Stored records:

▼▼▼

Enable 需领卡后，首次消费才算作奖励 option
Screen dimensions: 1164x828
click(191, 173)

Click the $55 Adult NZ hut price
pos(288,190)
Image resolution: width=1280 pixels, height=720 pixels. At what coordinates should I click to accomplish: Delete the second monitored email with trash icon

▲▲▲

## Exercise
Send back, unchanged, every line of the records from the one with "Click the $55 Adult NZ hut price" through the last.

## Exercise response
Click the $55 Adult NZ hut price
pos(288,190)
Image resolution: width=1280 pixels, height=720 pixels. At what coordinates should I click to accomplish: Delete the second monitored email with trash icon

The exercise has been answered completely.